They were able, but it was not their spontaneous way of going about it. The Chinese way of learning is based on reproduction and repetition. There is a reason, beyond ideology: how else would you learn the characters? Most languages are transcribed alphabetically: a series of 20 to 30 signs is enough to reproduce all the sounds of the spoken language. Therefore, once a speaker has mastered them – and it’s not very long – they can start writing, and reading, and arguing. Not so with Chinese: each ‘unit of meaning’ – a syllable with a particular tone – corresponds to one character. There is no simple and diret relation between a character and the word it represents. Characters have to be learnt, through repetition and imitation. Before exploring individual thinking, people must go through the long and slow process of learning from the past.

This doesn’t mean Chinese people are incapable of verbal creativity. Chinese has developed sms abbreviations, like the funny ‘3q’ – read ‘san kyu’, using the Chinese word for ‘3’, ‘san’ – for thank you. But, traditionally at least, personal expression was more about embodying tradition in a particular way, than breaking away with it. The ultimate expression of this would be calligraphy. Calligraphy is an art of self-expression, achieved through the written interpretation of chracters on paper. Expression – the self – is not about making something our of nothing. It is about embodying what you received in a certain way; it is about relating to your own tradition.
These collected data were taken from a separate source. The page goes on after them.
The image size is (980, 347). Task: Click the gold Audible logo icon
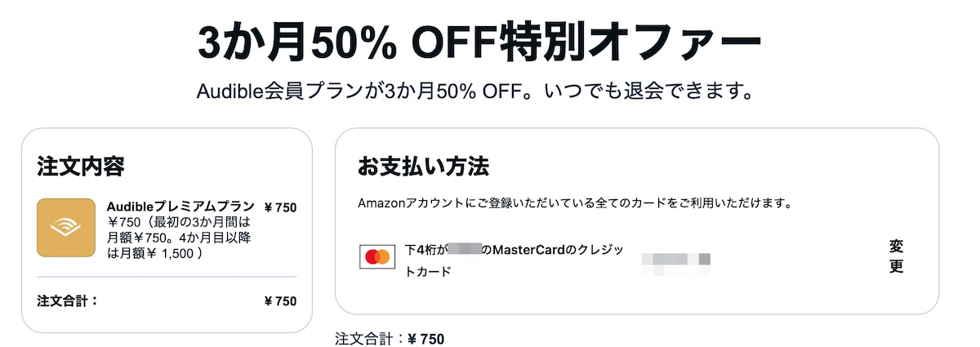[66, 228]
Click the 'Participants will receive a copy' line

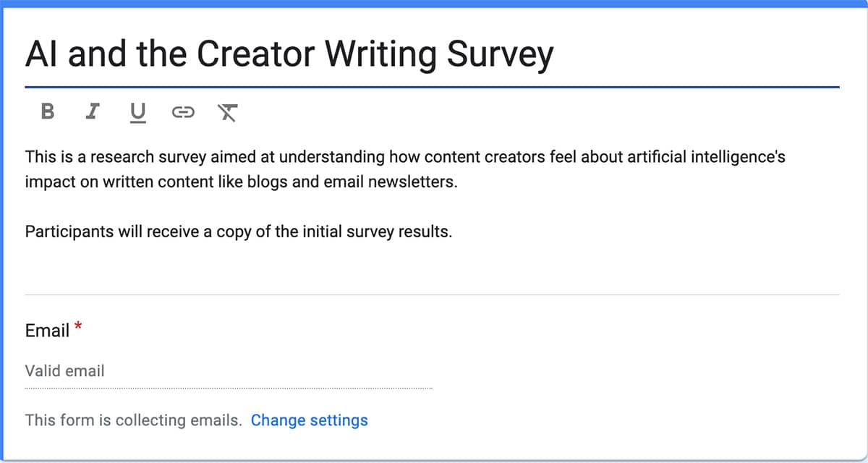pos(239,232)
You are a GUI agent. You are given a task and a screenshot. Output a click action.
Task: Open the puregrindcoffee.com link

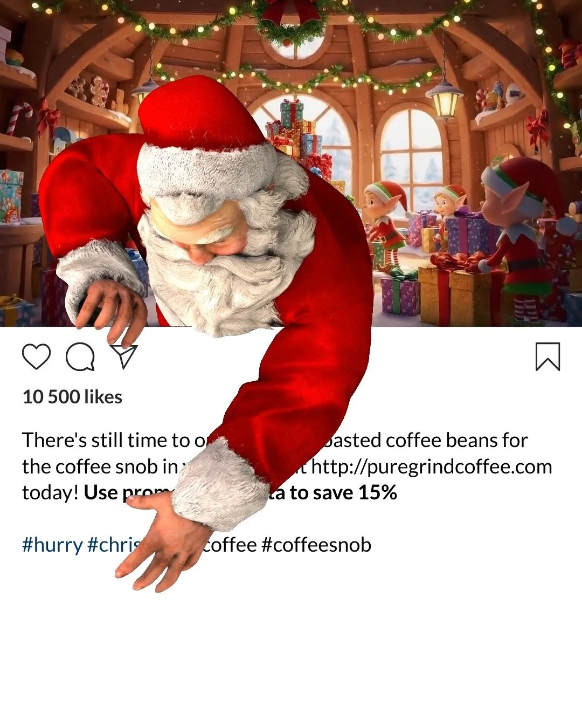[x=432, y=466]
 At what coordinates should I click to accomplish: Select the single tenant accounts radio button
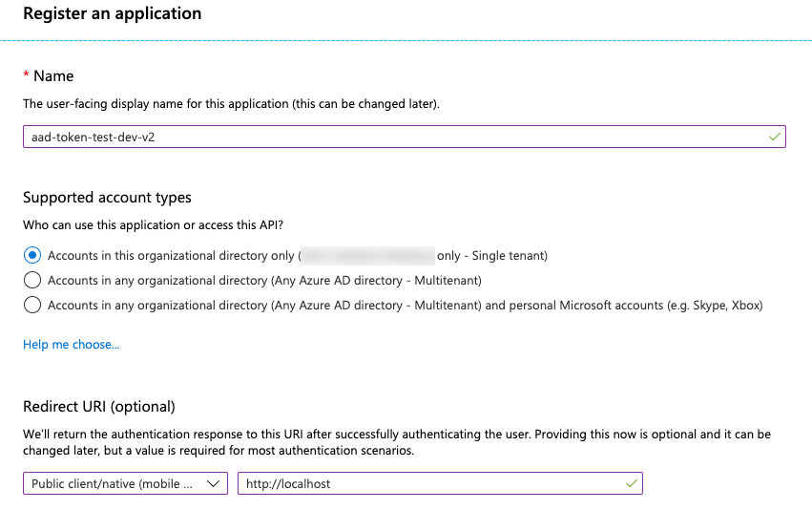click(x=32, y=256)
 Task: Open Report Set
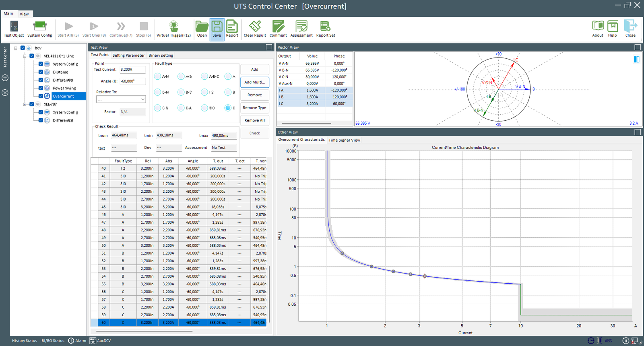(325, 27)
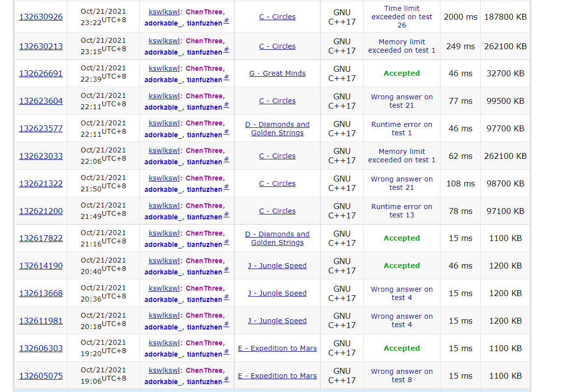Click submission ID 132623577
The width and height of the screenshot is (564, 392).
41,129
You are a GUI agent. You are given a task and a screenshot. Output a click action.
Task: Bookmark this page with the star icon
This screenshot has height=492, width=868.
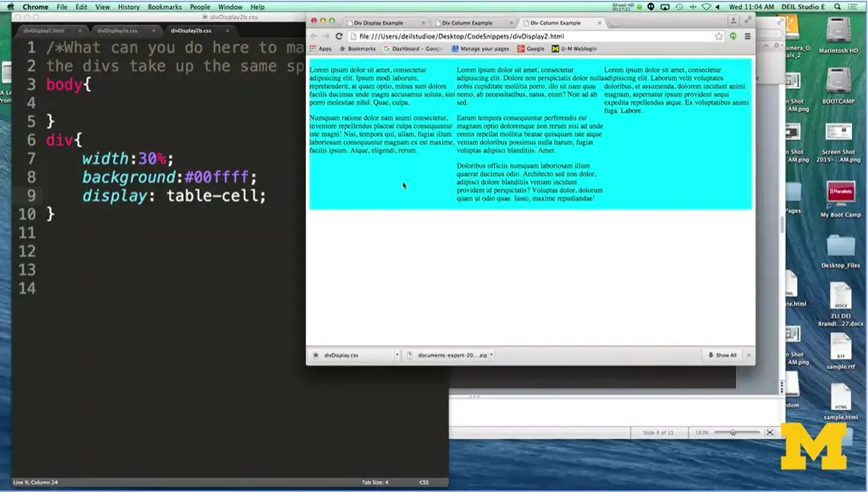coord(719,36)
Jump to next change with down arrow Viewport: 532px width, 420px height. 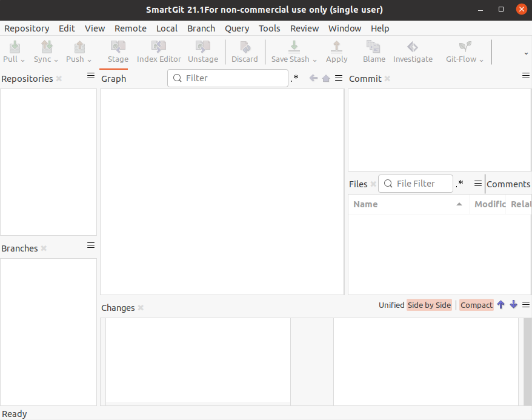point(513,305)
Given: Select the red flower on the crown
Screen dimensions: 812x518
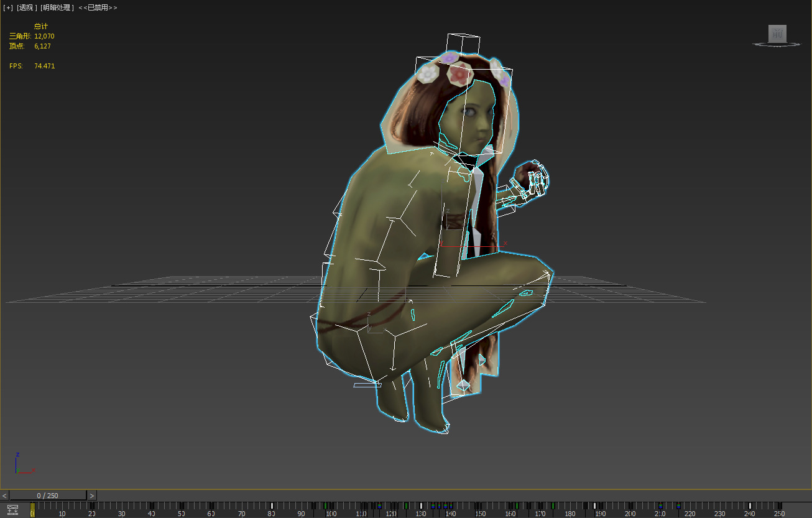Looking at the screenshot, I should click(459, 75).
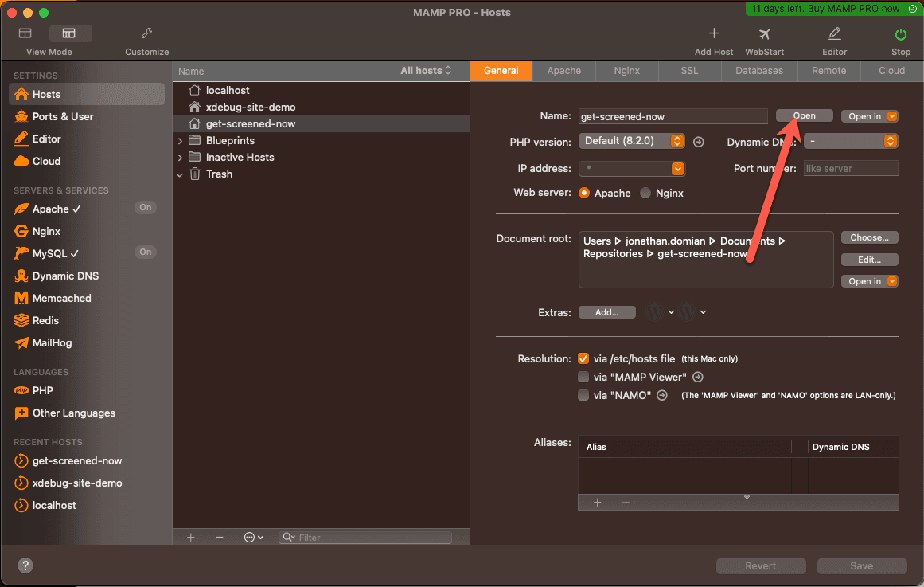Select the Memcached service
Screen dimensions: 924x587
coord(60,298)
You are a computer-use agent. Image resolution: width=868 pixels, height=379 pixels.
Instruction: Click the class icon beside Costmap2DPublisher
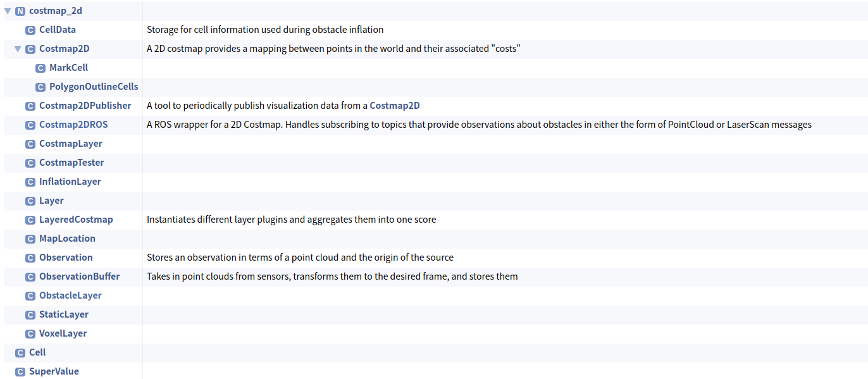30,105
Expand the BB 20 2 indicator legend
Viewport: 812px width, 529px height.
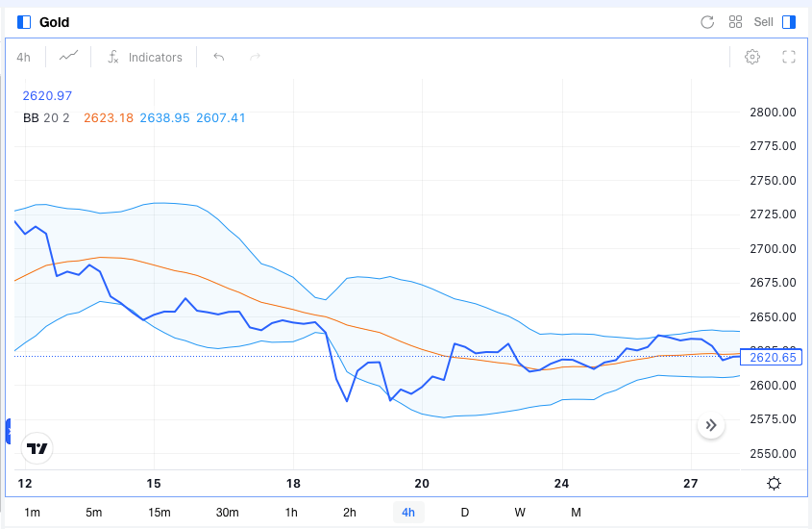point(46,117)
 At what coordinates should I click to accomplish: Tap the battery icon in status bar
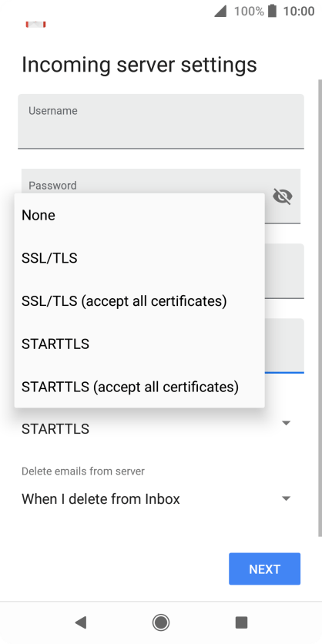click(x=272, y=11)
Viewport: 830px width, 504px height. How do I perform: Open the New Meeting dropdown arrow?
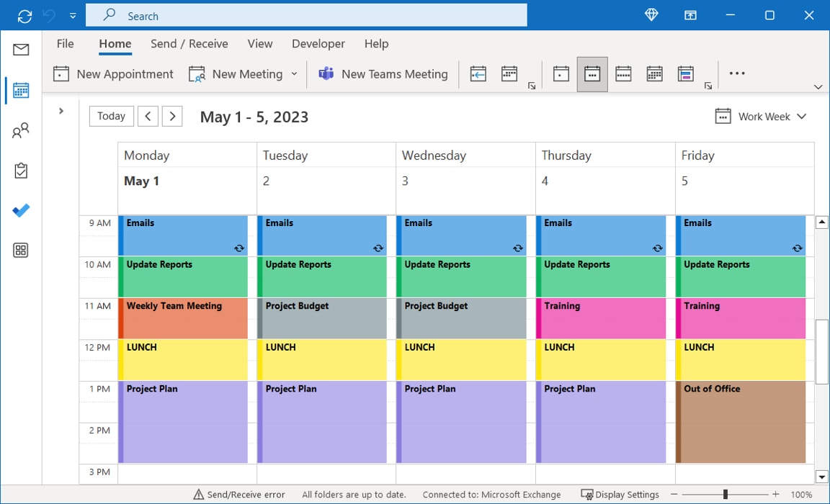click(x=295, y=73)
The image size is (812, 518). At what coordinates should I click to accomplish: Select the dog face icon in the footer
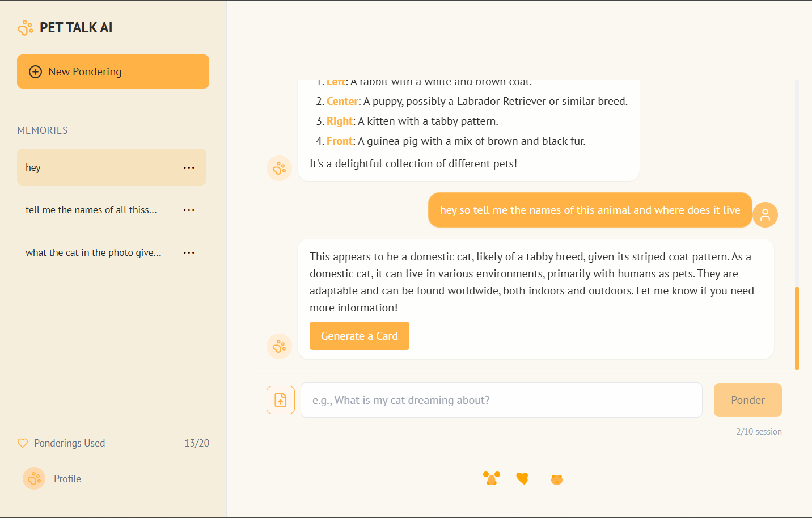tap(492, 478)
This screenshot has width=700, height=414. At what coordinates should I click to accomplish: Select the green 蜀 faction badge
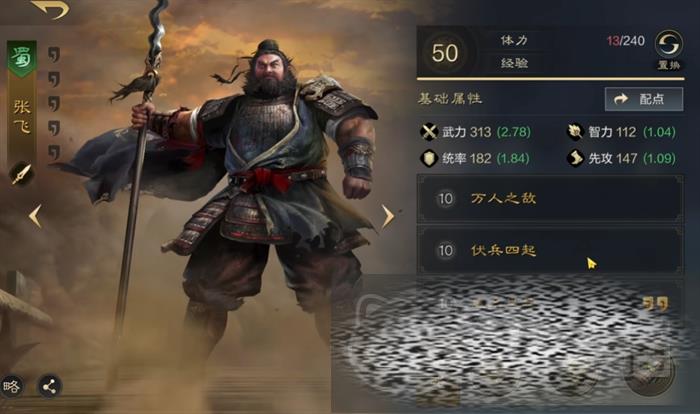pyautogui.click(x=21, y=58)
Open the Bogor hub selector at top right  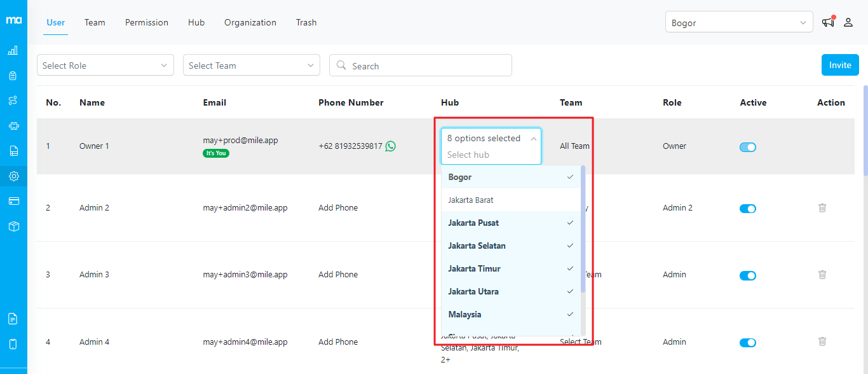(738, 22)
Gernet, reflecting on the work of Chinese philosopher Wang Fuzhi, says China is about commentary and slow deformation, when the West is about Debate and frontal opposition. One particular expression of this is how historical writing form an important part of the Chinese canon of Classics – unlike the West, where fiction and philosophy dominate. The Chinese way of reasoning starts from the particular, from what happened, rather than what may be. History matters more than fiction. Is it still the case today? And how much does that inform the ‘Chinese worldview’? Also, how much do we foreigners need to know about Chinese history, before we can really start discussing and debating with Chinese people – rather than repeat ‘bu dong, bu dong’ – I don’t understand China? Comments are welcome!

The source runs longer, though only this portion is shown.